Short problem » Render the rows below as a numbered list, leaving out any blank lines.

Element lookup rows
=-=-=

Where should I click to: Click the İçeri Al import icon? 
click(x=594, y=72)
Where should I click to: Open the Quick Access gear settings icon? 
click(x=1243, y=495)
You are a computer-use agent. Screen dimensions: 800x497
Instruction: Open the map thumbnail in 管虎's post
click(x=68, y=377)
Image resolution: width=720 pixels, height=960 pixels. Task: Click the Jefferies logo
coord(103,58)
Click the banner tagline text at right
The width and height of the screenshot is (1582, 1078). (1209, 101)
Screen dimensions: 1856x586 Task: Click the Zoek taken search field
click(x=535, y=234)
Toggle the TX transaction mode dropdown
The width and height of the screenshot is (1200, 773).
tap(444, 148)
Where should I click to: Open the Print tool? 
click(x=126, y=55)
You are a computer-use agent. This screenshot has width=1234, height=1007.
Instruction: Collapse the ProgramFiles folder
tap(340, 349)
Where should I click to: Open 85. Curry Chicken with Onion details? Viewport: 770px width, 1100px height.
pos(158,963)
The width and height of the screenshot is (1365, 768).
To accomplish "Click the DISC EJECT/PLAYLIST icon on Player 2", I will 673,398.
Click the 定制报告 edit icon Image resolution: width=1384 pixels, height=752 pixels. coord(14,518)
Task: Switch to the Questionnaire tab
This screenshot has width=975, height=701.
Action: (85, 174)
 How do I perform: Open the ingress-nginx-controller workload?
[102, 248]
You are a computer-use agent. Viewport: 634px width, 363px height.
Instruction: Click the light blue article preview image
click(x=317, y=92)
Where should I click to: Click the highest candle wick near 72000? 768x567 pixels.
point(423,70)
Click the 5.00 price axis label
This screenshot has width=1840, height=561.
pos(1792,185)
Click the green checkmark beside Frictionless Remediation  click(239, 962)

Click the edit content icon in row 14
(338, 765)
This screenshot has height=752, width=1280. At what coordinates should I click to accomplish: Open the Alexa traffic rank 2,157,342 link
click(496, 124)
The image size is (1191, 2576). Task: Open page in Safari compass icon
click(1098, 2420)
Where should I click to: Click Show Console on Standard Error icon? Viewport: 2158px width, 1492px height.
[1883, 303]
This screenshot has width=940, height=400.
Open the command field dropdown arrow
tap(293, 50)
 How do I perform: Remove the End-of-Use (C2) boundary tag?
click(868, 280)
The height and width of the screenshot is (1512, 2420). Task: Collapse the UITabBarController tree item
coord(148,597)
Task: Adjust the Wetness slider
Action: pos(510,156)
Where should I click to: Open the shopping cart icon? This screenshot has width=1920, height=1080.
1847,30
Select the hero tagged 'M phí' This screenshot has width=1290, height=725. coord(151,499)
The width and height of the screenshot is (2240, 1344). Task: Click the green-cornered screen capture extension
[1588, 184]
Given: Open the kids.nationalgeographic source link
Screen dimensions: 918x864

=-=-=

Full response »
1. Where should I click to: Click the İçeri Al import icon? 
2. click(x=594, y=72)
3. Where should I click to: Open the Quick Access gear settings icon? 
4. click(x=1243, y=495)
5. You are a computer-use agent. Screen dimensions: 800x497
6. Instruction: Open the map thumbnail in 管虎's post
7. click(x=68, y=377)
8. Image resolution: width=720 pixels, height=960 pixels. Task: Click the Jefferies logo
9. coord(103,58)
10. Click the banner tagline text at right
11. The width and height of the screenshot is (1582, 1078). (1209, 101)
12. Screen dimensions: 1856x586 Task: Click the Zoek taken search field
13. click(x=535, y=234)
14. Toggle the TX transaction mode dropdown
15. The width and height of the screenshot is (1200, 773).
16. tap(444, 148)
17. Where should I click to: Open the Print tool? 
18. click(x=126, y=55)
19. You are a computer-use agent. This screenshot has width=1234, height=1007.
20. Instruction: Collapse the ProgramFiles folder
21. tap(340, 349)
22. Where should I click to: Open 85. Curry Chicken with Onion details? Viewport: 770px width, 1100px height.
23. pos(158,963)
24. The width and height of the screenshot is (1365, 768).
25. To accomplish "Click the DISC EJECT/PLAYLIST icon on Player 2", I will 673,398.
26. Click the 定制报告 edit icon Image resolution: width=1384 pixels, height=752 pixels. coord(14,518)
27. Task: Switch to the Questionnaire tab
28. This screenshot has width=975, height=701.
29. Action: (85, 174)
30.  How do I perform: Open the ingress-nginx-controller workload?
31. [102, 248]
32. You are a computer-use agent. Viewport: 634px width, 363px height.
33. Instruction: Click the light blue article preview image
34. click(x=317, y=92)
35. Where should I click to: Click the highest candle wick near 72000? 768x567 pixels.
36. point(423,70)
37. Click the 5.00 price axis label
38. This screenshot has width=1840, height=561.
39. pos(1792,185)
40. Click the green checkmark beside Frictionless Remediation  click(239, 962)
41. Click the edit content icon in row 14
42. (338, 765)
43. This screenshot has height=752, width=1280. At what coordinates should I click to accomplish: Open the Alexa traffic rank 2,157,342 link
44. click(496, 124)
45. The image size is (1191, 2576). Task: Open page in Safari compass icon
46. click(1098, 2420)
47. Where should I click to: Click Show Console on Standard Error icon? Viewport: 2158px width, 1492px height.
48. [1883, 303]
49. This screenshot has width=940, height=400.
50. Open the command field dropdown arrow
51. tap(293, 50)
52.  How do I perform: Remove the End-of-Use (C2) boundary tag?
53. click(868, 280)
54. The height and width of the screenshot is (1512, 2420). Task: Collapse the UITabBarController tree item
55. coord(148,597)
56. Task: Adjust the Wetness slider
57. Action: pos(510,156)
58. Where should I click to: Open the shopping cart icon? This screenshot has width=1920, height=1080.
59. 1847,30
60. Select the hero tagged 'M phí' This screenshot has width=1290, height=725. coord(151,499)
61. The width and height of the screenshot is (2240, 1344). Task: Click the green-cornered screen capture extension
62. [1588, 184]
63. Given: Open the kids.nationalgeographic source link
64. Screen dimensions: 918x864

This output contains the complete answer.